> [EXERCISE PROMPT]:
In the entries below, copy only the lines from the one that contains "The image size" through the last line, exactly, and omit any pictures.

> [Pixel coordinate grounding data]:

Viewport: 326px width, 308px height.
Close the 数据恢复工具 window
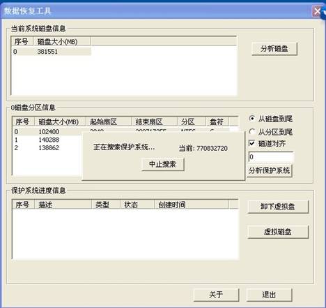[x=317, y=11]
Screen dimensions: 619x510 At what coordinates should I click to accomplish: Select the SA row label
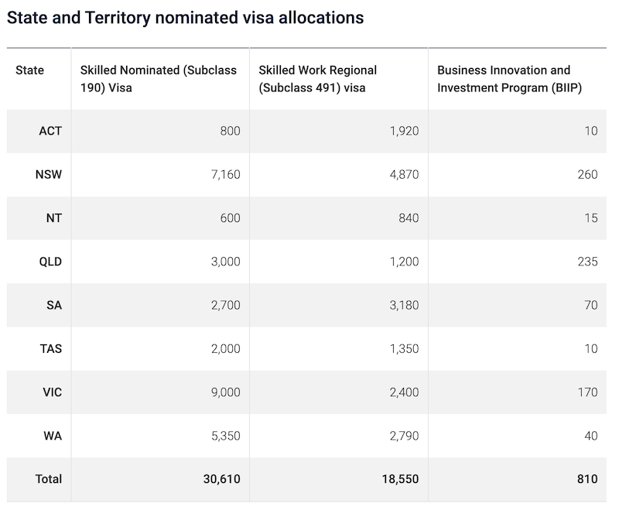tap(54, 305)
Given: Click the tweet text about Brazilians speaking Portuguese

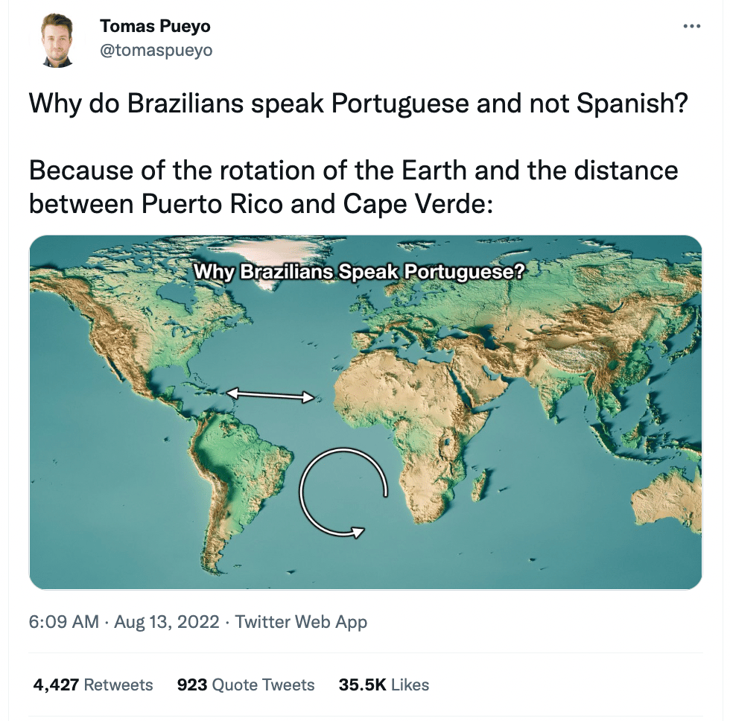Looking at the screenshot, I should (358, 103).
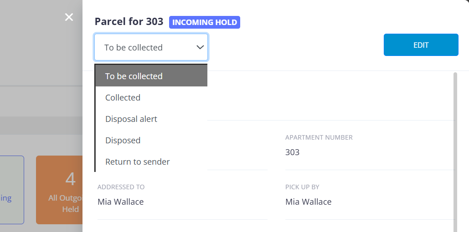Click apartment number value 303

click(292, 152)
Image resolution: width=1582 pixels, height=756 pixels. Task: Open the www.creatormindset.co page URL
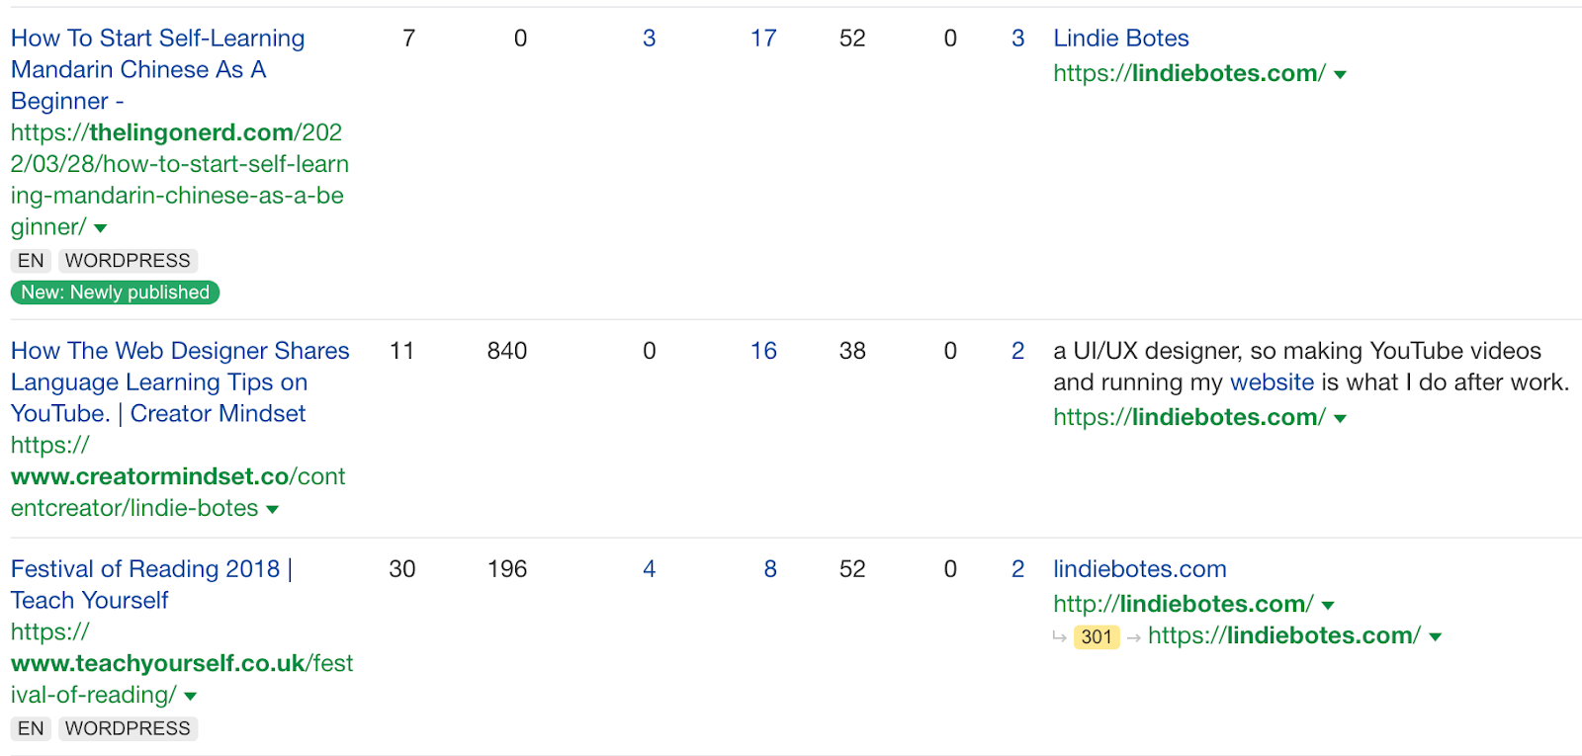click(178, 477)
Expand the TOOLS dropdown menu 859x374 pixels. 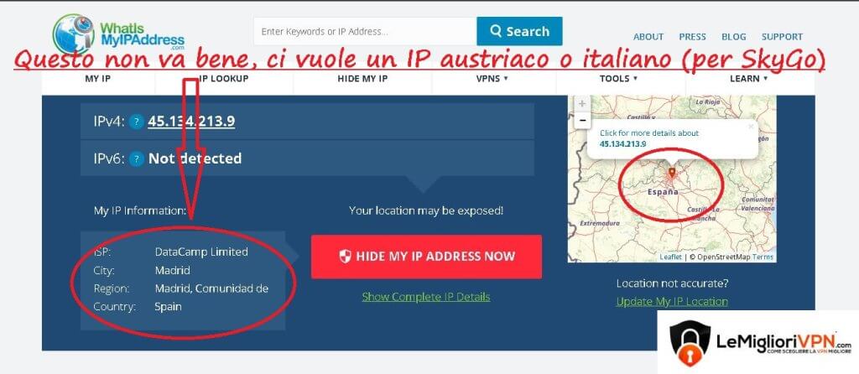coord(619,79)
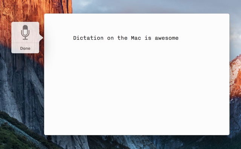Place the cursor in the word "awesome"
Screen dimensions: 241x149
[x=166, y=38]
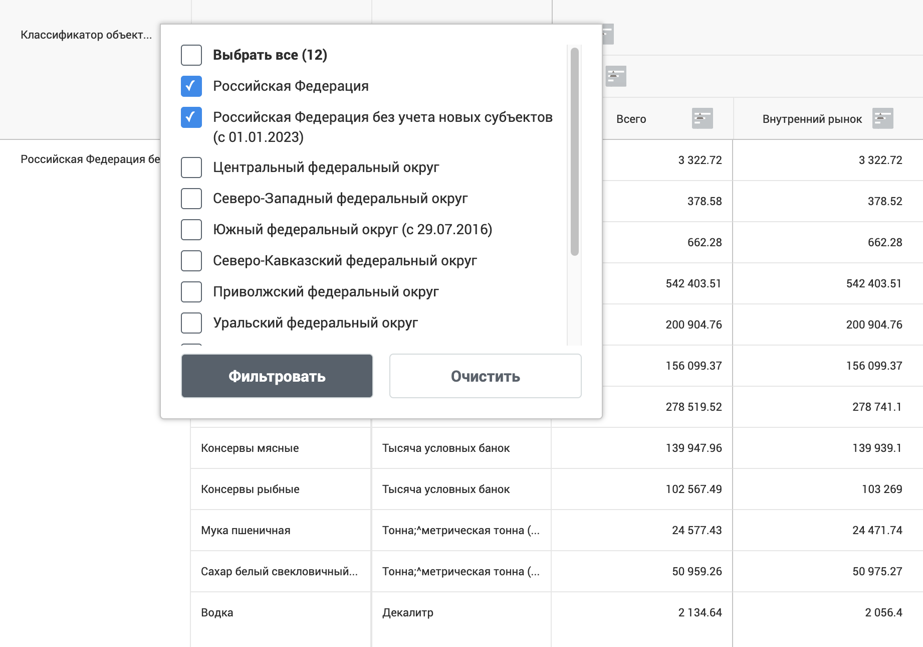
Task: Enable the Центральный федеральный округ checkbox
Action: [191, 168]
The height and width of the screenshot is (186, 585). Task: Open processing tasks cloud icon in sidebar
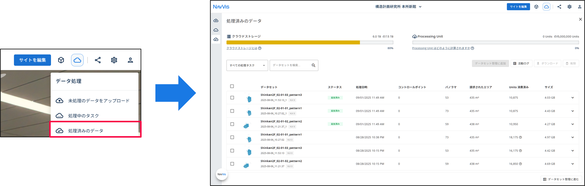(216, 30)
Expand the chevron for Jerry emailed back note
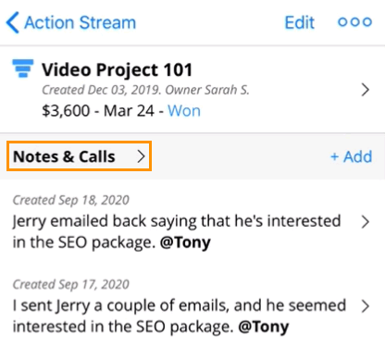 coord(366,221)
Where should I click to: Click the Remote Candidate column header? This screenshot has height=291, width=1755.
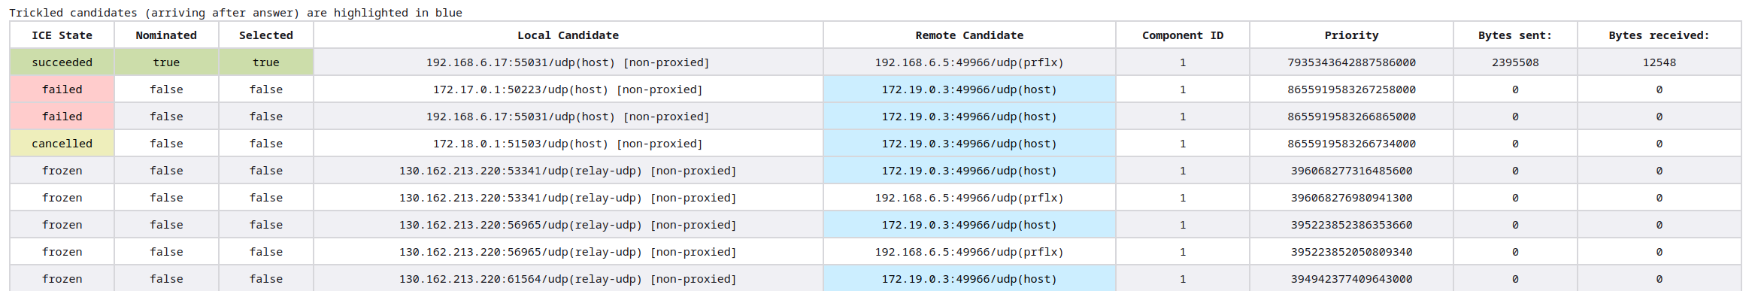(969, 35)
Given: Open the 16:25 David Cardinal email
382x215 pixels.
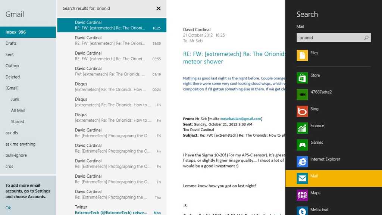Looking at the screenshot, I should click(112, 25).
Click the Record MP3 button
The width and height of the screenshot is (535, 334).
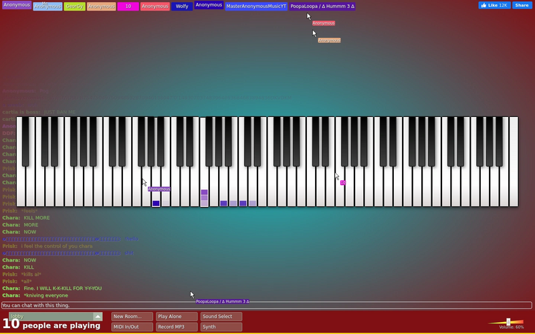(x=177, y=327)
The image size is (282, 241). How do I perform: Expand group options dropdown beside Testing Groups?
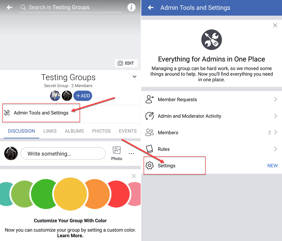(x=135, y=77)
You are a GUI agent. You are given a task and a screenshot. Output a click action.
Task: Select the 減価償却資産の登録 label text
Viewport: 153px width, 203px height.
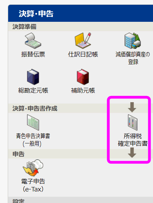(x=133, y=58)
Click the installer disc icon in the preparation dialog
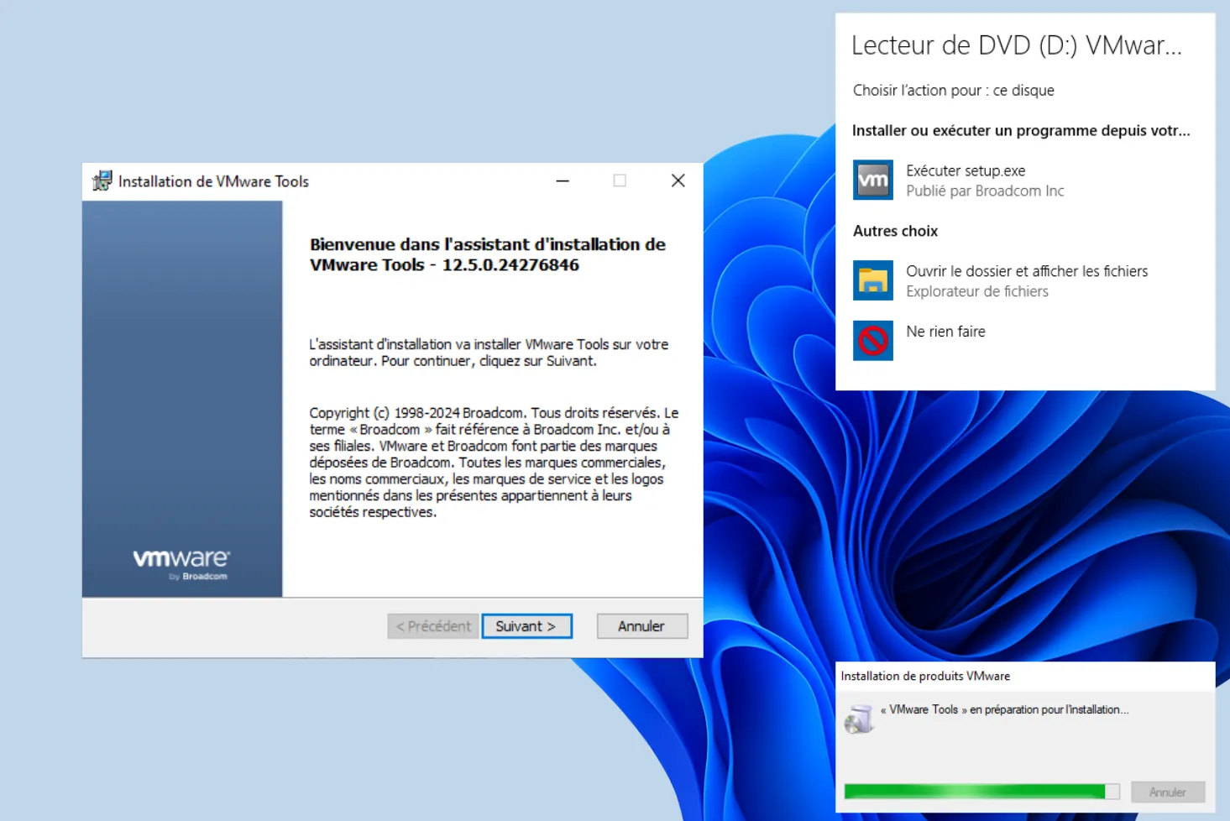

> [REPLY]:
The image size is (282, 241). How do I perform: Expand group options dropdown beside Testing Groups?
(x=135, y=77)
You are a GUI agent. You are given a task and a screenshot. Output a click action.
Task: Select the 減価償却資産の登録 label text
Viewport: 153px width, 203px height.
(x=133, y=58)
Click the installer disc icon in the preparation dialog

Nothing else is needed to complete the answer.